B. The District Court Did Not Abuse Its Discretion When It Denied The Motion For Reconsideration

After the district court granted summary judgment in favor of the Defendants, the Blackmores filed a motion for reconsideration of the negligence claim. The district court denied the Blackmores' motion for reconsideration. The Blackmores now claim that the district court abused its discretion when it denied the motion for reconsideration.

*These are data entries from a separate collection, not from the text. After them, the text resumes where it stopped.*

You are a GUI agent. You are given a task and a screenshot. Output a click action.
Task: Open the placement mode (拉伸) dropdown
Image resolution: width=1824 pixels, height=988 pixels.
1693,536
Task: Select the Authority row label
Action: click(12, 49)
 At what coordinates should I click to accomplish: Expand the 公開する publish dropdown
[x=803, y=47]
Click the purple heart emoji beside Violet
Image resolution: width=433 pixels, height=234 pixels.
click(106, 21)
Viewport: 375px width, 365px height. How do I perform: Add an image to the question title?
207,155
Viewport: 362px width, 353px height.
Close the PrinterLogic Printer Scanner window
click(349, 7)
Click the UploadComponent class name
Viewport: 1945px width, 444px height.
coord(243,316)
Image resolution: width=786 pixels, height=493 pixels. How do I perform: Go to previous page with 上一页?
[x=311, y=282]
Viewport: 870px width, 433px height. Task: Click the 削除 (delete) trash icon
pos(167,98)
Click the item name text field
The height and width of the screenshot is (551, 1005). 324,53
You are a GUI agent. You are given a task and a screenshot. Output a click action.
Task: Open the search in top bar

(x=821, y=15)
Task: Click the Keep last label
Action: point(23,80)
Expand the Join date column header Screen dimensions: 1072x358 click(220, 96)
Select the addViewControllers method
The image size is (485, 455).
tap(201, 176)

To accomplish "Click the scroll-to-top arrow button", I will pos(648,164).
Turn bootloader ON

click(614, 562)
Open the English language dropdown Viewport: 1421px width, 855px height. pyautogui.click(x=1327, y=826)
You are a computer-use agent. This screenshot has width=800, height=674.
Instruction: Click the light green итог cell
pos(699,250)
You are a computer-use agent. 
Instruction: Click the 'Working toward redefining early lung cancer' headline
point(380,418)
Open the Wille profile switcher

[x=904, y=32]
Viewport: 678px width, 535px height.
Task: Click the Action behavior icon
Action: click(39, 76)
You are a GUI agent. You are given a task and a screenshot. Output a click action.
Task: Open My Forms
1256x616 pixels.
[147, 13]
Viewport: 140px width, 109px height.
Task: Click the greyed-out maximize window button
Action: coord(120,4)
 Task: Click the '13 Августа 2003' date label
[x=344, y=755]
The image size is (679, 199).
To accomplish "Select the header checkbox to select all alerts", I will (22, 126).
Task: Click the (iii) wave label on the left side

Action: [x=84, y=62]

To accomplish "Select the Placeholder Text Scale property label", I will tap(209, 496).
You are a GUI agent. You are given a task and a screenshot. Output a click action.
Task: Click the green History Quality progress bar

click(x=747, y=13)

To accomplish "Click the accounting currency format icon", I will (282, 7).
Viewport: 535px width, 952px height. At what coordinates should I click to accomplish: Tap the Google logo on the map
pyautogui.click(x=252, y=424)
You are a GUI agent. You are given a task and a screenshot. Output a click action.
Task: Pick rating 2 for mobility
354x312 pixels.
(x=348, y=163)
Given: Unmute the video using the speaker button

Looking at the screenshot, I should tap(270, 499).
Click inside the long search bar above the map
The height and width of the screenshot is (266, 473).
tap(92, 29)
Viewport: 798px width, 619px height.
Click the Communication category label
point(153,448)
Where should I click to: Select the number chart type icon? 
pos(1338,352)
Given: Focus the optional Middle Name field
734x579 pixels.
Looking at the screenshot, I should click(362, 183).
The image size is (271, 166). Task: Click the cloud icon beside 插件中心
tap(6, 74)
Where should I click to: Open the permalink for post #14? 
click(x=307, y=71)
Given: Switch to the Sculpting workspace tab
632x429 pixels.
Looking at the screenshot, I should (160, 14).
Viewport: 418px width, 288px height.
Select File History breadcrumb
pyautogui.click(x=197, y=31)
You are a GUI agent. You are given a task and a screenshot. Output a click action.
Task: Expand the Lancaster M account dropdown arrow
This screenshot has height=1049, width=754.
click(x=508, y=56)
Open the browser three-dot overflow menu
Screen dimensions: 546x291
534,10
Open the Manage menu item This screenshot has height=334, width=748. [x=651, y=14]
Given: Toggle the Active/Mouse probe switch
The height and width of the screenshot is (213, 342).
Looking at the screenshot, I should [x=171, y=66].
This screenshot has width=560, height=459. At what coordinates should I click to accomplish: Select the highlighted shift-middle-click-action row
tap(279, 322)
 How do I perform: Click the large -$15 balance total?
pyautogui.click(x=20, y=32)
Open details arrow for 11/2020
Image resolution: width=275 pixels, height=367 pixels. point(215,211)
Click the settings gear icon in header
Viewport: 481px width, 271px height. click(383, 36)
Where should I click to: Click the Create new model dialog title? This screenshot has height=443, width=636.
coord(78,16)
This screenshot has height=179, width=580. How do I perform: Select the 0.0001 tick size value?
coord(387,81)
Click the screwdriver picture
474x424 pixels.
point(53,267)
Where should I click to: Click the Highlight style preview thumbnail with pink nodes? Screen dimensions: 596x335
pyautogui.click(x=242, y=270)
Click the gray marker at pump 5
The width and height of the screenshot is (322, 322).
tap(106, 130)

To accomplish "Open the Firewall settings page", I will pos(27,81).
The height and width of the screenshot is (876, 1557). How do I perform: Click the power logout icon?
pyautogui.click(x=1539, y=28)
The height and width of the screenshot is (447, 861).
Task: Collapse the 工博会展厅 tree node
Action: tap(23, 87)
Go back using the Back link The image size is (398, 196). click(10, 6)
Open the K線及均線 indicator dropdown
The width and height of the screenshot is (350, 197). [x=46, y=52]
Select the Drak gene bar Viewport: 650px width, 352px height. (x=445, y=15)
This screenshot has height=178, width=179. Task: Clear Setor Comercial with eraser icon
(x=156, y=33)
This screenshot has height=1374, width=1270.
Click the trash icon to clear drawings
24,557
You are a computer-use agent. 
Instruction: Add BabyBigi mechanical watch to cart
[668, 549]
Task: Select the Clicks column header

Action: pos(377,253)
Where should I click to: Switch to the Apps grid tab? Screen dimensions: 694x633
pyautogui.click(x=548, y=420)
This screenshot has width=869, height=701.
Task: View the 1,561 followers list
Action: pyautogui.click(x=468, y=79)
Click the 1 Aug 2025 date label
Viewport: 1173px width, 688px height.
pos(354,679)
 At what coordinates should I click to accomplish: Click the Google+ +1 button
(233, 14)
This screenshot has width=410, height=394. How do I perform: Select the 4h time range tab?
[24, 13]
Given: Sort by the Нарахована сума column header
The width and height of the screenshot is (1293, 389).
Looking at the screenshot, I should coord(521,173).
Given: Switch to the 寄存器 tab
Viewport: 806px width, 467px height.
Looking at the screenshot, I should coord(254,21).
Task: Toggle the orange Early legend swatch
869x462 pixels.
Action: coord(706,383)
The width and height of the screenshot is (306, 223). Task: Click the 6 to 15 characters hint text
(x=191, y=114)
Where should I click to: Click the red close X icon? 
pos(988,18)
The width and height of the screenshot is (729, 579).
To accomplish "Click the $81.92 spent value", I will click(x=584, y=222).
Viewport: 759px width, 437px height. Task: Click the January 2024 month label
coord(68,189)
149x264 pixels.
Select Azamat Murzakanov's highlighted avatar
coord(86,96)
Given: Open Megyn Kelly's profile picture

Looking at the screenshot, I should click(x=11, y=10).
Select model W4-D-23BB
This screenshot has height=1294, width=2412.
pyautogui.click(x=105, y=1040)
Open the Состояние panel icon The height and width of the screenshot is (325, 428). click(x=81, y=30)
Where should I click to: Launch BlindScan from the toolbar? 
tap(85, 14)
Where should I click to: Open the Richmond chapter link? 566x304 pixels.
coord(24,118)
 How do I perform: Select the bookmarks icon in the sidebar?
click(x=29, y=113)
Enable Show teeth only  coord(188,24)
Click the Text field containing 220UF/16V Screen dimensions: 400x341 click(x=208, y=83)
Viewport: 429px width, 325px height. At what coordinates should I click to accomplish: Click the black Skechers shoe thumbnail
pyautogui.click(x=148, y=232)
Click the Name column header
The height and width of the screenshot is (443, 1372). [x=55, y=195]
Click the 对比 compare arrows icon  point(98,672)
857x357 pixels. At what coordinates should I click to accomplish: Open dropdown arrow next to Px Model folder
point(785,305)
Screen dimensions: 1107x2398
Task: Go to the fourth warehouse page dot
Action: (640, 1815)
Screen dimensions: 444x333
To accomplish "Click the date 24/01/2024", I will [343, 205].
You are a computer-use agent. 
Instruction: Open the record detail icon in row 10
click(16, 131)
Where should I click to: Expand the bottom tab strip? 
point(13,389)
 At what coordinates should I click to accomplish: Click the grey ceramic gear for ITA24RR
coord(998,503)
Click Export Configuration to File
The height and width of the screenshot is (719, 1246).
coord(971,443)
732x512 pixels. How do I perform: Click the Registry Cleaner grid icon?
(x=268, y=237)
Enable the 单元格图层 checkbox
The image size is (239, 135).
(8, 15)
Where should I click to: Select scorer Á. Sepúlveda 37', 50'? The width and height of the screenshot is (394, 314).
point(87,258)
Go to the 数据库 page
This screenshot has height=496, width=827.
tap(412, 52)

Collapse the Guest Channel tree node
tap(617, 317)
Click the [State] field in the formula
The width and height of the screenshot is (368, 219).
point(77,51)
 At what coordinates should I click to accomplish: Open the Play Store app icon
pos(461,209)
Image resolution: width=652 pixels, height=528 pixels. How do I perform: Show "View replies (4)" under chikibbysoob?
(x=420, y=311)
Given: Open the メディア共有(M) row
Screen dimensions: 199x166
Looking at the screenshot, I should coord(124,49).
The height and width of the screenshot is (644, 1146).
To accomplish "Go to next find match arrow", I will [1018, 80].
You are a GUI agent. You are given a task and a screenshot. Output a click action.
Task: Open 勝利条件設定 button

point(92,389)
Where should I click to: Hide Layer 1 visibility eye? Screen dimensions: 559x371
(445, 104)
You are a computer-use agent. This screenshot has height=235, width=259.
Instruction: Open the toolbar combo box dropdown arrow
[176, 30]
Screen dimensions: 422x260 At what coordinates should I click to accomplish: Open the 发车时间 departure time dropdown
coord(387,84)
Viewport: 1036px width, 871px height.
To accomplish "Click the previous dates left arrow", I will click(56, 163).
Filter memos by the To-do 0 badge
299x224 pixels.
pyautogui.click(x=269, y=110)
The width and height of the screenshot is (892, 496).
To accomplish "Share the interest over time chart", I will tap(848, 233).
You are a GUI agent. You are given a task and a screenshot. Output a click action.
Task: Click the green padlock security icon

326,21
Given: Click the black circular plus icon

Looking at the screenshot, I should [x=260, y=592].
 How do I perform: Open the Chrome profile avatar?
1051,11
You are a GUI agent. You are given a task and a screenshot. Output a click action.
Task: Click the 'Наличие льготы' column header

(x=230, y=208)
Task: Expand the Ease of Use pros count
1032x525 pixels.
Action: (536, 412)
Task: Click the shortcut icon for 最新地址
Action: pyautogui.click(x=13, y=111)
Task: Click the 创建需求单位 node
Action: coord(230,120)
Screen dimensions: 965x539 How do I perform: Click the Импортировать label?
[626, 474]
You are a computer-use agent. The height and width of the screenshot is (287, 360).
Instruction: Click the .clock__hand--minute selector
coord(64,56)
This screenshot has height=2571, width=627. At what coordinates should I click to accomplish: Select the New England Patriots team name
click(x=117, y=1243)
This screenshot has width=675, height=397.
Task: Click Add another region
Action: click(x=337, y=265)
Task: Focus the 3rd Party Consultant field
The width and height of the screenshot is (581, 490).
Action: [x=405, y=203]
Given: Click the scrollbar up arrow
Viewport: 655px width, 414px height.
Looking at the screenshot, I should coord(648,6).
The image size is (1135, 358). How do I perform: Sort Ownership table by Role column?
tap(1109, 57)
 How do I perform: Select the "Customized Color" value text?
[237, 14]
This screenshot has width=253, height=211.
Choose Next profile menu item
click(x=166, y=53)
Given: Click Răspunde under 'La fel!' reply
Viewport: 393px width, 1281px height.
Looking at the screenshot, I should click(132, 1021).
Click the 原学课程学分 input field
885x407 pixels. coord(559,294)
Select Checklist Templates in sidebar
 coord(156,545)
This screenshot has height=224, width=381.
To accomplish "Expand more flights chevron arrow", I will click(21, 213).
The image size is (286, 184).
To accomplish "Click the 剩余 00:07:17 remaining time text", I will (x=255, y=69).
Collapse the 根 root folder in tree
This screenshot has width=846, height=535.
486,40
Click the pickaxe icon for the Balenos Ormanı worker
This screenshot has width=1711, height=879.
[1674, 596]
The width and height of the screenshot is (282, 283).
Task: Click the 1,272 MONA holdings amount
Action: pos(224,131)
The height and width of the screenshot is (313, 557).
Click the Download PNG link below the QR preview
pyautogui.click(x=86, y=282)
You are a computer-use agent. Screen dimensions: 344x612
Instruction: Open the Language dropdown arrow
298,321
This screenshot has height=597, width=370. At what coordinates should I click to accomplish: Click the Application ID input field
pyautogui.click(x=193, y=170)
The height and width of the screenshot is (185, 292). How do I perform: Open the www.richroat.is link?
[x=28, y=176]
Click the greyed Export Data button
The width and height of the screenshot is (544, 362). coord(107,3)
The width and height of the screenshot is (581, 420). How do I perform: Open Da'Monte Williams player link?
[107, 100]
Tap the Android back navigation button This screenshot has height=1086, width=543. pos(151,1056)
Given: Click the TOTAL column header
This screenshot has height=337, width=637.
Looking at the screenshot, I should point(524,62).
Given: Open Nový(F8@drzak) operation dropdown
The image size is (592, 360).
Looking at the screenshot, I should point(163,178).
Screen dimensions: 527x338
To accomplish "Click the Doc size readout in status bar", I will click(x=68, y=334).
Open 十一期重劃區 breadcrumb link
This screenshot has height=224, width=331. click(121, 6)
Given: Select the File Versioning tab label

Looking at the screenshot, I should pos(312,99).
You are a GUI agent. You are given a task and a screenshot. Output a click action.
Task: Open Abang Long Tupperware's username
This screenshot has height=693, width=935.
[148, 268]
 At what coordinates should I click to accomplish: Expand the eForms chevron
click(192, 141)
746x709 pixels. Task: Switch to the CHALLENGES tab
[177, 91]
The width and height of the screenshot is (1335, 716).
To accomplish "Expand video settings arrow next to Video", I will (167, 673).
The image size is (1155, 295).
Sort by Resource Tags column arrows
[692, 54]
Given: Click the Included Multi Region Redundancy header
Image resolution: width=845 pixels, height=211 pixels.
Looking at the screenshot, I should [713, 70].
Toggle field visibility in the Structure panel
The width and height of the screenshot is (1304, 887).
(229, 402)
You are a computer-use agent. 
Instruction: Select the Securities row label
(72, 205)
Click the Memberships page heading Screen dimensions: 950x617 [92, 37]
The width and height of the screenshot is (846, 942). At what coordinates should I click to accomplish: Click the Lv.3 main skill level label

The district court has discretion to grant or deny a motion for reconsideration. Spur Products Corp. v. Stoel Rives LLP, 143 Idaho 812, 817, 153 P.3d 1158, 1163 (2007) (citing Jordan v. Beeks, 135 Idaho 586, 592, 21 P.3d 908, 914 (2001)). When reviewing the court's discretionary decision, we determine whether the court (1) correctly pierced the issue as one of discretion; (2) acted within the boundaries of such discretion and consistently with applicable legal standards; and (3) reached its decision by an exercise of reason. Lee v. Nickerson, 146 Idaho 5, 9, 189 P.3d 467, 471 (2008) (citing State Ins. Fund v. Jarolimek, 139 Idaho 137, 138-39, 75 P.3d 191, 192-93 (2003)).

The Blackmores assert three claims as to how the district court abused its discretion.

First, the Blackmores claim that ―[b]y no exercise of reason, given the allegations in the verified complaint and the accompanying and supporting deposition testimony cited herein throughout, can it be found that summary judgment was proper in this action.‖ Second, the Blackmores claim that ―the court was certainly outside the boundaries of its discretion when it chose to wholly ignore the allegations of the verified complaint in reaching its decision on summary judgment and the subsequent decision on reconsideration.‖ Lastly, the Blackmores claim that the district court abused its discretion by ruling on the credibility of the allegations in the verified complaint. The Blackmores assert that the verified pleading and depositions were enough to withstand summary judgment, and since summary judgment was granted, the court effectively decided on the allegations in the verified complaint.

The district court did not abuse its discretion as it satisfied each of the three prongs under the abuse of discretion standard. The district court expressly recognized the discretionary nature of its decision. Also, the court acted consistently with the applicable legal standard and exercised reason when it denied the motion on the grounds that the Blackmores did not provide new facts to support its claim and failed to direct the court to evidence in the record that would create a genuine issue of fact. See Johnson v. Lambros, 143 Idaho 468, 471--473, 147 P.3d 100, 103--105 (Ct. App. 2006) (stating that motions for reconsideration were properly denied in the absence of additional evidence that would provide a basis to reconsider a previous ruling).

C. This Court Does Not Award Attorney Fees To The Blackmores On Appeal

The Blackmores claim that they are entitled to attorney fees on appeal pursuant to I.C. § 12-121 because I.C. § 12-121 allows the award of attorney fees to the prevailing party in a dispute where attorney fees are not otherwise provided by statute.

Attorney fees are not awarded to the Blackmores because they have not prevailed on appeal. See Sunnyside Indus. and Professional Park, LLC v. Eastern Idaho Public Health Dist., 147 Idaho 668, 675, 214 P.3d 654, 661 (Ct. App. 2009) (holding that under I.C. § 12-121, attorney fees may not be awarded to a party that does not prevail). Re/Max and Thompson did not request attorney fees on appeal.

V. CONCLUSION

For the foregoing reasons, this Court affirms the grant of summary judgment in favor of Re/Max and Thompson. The district court did not abuse its discretion when it denied the Blackmores' motion for reconsideration. Attorney fees are not awarded to the Blackmores on appeal. Costs are awarded to Re/Max and Thompson.

Chief Justice EISMANN, Justices BURDICK, J. JONES and HORTON CONCUR.